Clean JAVA Code (2 way BFS)


#1

Here, we are running two way BFS, first from starting (A string) and then from target String, i.e. B.
their regenerated are stored in first and end respectively and we then choose the smaller one and do the same regeneration.
Q: Why we are doing in this way?
A: If we start exploring from one side, then the depth and branches will be huge and we may get Out Of Memory Error.
The following code is inspired form LEETCODE DISCUSSION and tried to express in more commented way.
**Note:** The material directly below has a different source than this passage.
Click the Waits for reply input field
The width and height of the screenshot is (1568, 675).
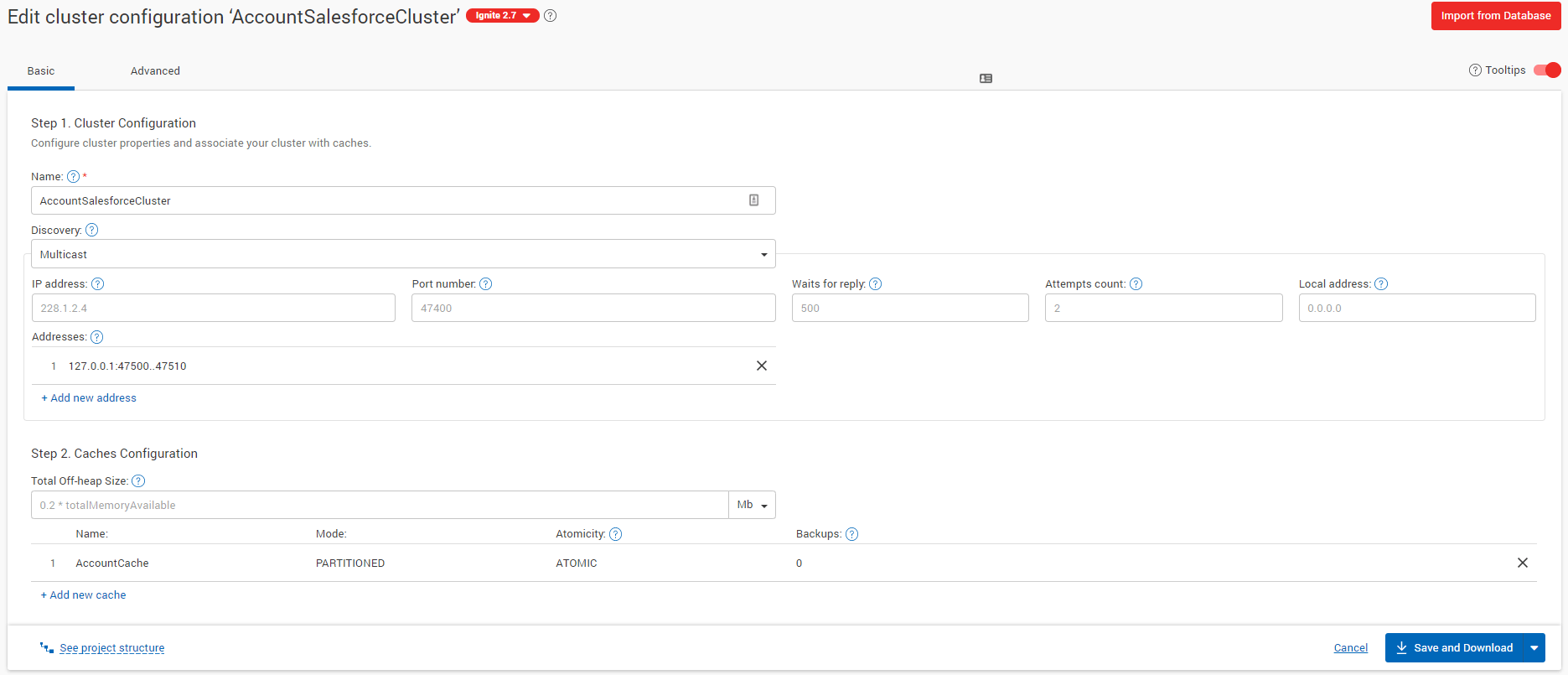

public class Solution {    
HashSet<String> dict; //to convert dict arraylist into hashset, ```contains``` cost is O(1)
public int solve(String A, String B, ArrayList<String> C) {
    dict = new HashSet<>();
    if(A.length()!=B.length())return 0; 
    if(A.equals(B))return 0;
    for(String s:C)
        dict.add(s);
    if(!dict.contains(A) || !dict.contains(B))return 0; //impossible case
    int len = 1;
    //set first contains processing from first side, i.e from string A and end from B
    HashSet<String> first = new HashSet<>(), end = new HashSet<>(),vis = new HashSet<>();
    
    first.add(A);
    end.add(B);
    vis.add(A);
    vis.add(B);
    //mark both of them visited
    
    while(first.size()!=0 && end.size()!=0){

        //cur to obtain all the possible cases form start or end

        HashSet<String> cur = new HashSet<>(); 
        
        if(first.size()>end.size()){
            HashSet<String> s = first;
            first = end;
            end = s;
        }
        for(String k:first){    //for all the strings in smaller* set, we'll try all possible chars for each index
            char[] arr = k.toCharArray();
            for(int i = 0; i<k.length(); i++){
                char old = arr[i];
                for(char c = 'a'; c<='z'; c++){
                    arr[i] = c;
                    String temp = String.valueOf(arr);
                    if(end.contains(temp)){   //if we've processed from end, then return len + 1
                        return len + 1;
                    }
                    if(!vis.contains(temp) && dict.contains(temp))
                    {
                        cur.add(temp);
                        vis.add(temp);
                    }
                }
                arr[i] = old;
            }
        }
        len++;
        first = cur; //since we've visited all the strings of first and their further generated strings are
                         // stored in cur, so we update first to cur. and after exploring, the smaller one is 
                         //chosen to reduce the complexity. 
    }
    return 0;
    
}

}